Fetching url 'http://pypi.org:80' done in: 0.66 seconds
=============
Trying url 'http://pypi.org:8080'
Exception caught: ReadTimeout(ReadTimeoutError("HTTPConnectionPool(host='pypi.org', port=8080): Read timed out. (read timeout=7)"))
Fetching url 'http://pypi.org:8080' done in: 7.21 seconds
=============
Trying url 'http://pypi.org:8082'
Exception caught: ConnectTimeout(MaxRetryError("HTTPConnectionPool(host='pypi.org', port=8082): Max retries exceeded with url: / (Caused by ConnectTimeoutError(<urllib3.connection.HTTPConnection object at 0x103ec4730>, 'Connection to pypi.org timed out. (connect timeout=4)'))"))
Fetching url 'http://pypi.org:8082' done in: 16.0 seconds
=============
Trying url 'http://localhost:80'
Exception caught: ConnectionError(MaxRetryError("HTTPConnectionPool(host='localhost', port=80): Max retries exceeded with url: / (Caused by NewConnectionError('<urllib3.connection.HTTPConnection object at 0x103ec44c0>: Failed to establish a new connection: [Errno 61] Connection refused'))"))
Fetching url 'http://localhost:80' done in: 0.00 seconds
=============

Now to explain the four cases:

  1. A successful request to http://pypi.org returns a 301 redirect – to use https.
    This is what you should get.
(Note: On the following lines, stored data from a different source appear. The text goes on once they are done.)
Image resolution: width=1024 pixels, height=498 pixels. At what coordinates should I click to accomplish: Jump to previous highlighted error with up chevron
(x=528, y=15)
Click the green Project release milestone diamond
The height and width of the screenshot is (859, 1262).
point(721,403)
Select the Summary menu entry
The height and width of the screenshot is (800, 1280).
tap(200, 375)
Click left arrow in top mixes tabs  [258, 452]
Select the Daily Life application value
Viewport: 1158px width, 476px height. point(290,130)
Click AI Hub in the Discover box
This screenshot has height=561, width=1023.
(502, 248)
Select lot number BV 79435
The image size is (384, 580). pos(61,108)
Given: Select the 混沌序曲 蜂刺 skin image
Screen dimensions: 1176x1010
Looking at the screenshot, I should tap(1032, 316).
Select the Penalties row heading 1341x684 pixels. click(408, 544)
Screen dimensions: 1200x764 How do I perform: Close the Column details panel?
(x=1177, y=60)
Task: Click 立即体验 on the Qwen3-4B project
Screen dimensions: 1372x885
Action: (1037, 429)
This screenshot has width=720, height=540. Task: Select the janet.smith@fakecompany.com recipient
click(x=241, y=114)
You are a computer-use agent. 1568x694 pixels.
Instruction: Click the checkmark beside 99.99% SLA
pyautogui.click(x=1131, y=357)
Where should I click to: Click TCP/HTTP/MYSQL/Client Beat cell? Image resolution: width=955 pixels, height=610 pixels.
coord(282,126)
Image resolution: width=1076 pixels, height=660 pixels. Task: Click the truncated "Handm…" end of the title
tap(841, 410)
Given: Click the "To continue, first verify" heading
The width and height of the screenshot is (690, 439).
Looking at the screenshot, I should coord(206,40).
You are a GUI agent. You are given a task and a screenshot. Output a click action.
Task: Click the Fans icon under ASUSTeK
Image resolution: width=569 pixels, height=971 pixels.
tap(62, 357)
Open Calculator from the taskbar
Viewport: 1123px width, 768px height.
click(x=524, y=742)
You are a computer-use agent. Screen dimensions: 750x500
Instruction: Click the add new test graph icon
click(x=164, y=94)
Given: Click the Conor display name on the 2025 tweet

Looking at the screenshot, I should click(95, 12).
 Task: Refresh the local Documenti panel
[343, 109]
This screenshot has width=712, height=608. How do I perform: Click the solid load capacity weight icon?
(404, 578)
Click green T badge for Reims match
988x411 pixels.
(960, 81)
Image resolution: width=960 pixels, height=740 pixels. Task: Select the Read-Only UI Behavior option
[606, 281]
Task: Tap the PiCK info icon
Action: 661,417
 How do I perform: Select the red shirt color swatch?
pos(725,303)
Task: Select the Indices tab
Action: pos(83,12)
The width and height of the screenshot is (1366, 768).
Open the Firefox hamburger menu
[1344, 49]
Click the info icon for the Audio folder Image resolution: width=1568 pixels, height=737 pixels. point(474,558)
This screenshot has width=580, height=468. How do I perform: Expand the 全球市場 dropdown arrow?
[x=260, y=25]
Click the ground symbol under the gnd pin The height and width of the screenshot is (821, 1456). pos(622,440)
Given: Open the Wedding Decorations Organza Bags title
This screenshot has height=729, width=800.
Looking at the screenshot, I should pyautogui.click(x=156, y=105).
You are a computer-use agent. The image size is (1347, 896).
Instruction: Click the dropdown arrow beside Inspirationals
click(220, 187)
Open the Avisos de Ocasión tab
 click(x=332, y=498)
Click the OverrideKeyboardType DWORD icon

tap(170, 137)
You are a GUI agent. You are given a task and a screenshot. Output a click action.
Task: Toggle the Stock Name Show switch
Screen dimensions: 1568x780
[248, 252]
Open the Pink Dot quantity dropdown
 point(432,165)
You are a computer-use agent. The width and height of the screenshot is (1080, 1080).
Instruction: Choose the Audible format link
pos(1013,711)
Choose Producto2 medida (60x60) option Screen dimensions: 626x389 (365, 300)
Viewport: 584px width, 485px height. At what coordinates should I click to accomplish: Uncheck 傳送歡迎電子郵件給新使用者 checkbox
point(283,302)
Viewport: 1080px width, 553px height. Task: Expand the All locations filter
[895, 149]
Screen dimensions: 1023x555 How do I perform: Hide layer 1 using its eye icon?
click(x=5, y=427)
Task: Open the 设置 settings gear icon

If this is what you do get after adding allow_redirects=False, then the prime suspect is the redirect chain, and I suggest similarly checking each location header’s value for every redirect response you receive, until you find the URL that hangs.
  2. Connection to port 8080 is successful (successful 3-way handshake), but the server does not return a proper response, and "hangs". requests raises a ReadTimeout exception.
    If your script raises this exception, it is likely that you are connecting to some sort of proxy which would not properly relay (or actively block) the request or the response. There might be some other system setting controlling this than trust_env, or some appliance attached to the network’s infrastructure.
  3. Connection to port 8082 is not successful; a 3-way handshake could not be established, and requests raises a ConnectTimeout exception. Note that a connection would be attempted to each IP address found, so the timeout of 4 seconds would be multiplied by the amount of addresses, overall.
    If this is what you see, it is likely that there is some firewall between your machine and pypi, which either prevents your SYN packets getting to their destination, or prevents the SYN+ACK packet getting back from the server to your machine.
  4. The fourth case is provided as an example, which I don’t believe you’ll encounter, but in case you do it is worth explaining.
    In this case, the SYN packet either reached a server which does not listen on the desired port (which would be weird, possibly meaning you didn’t really reach pypi), or that a firewall REJECTed your SYN packet (vs. simply DROPping it).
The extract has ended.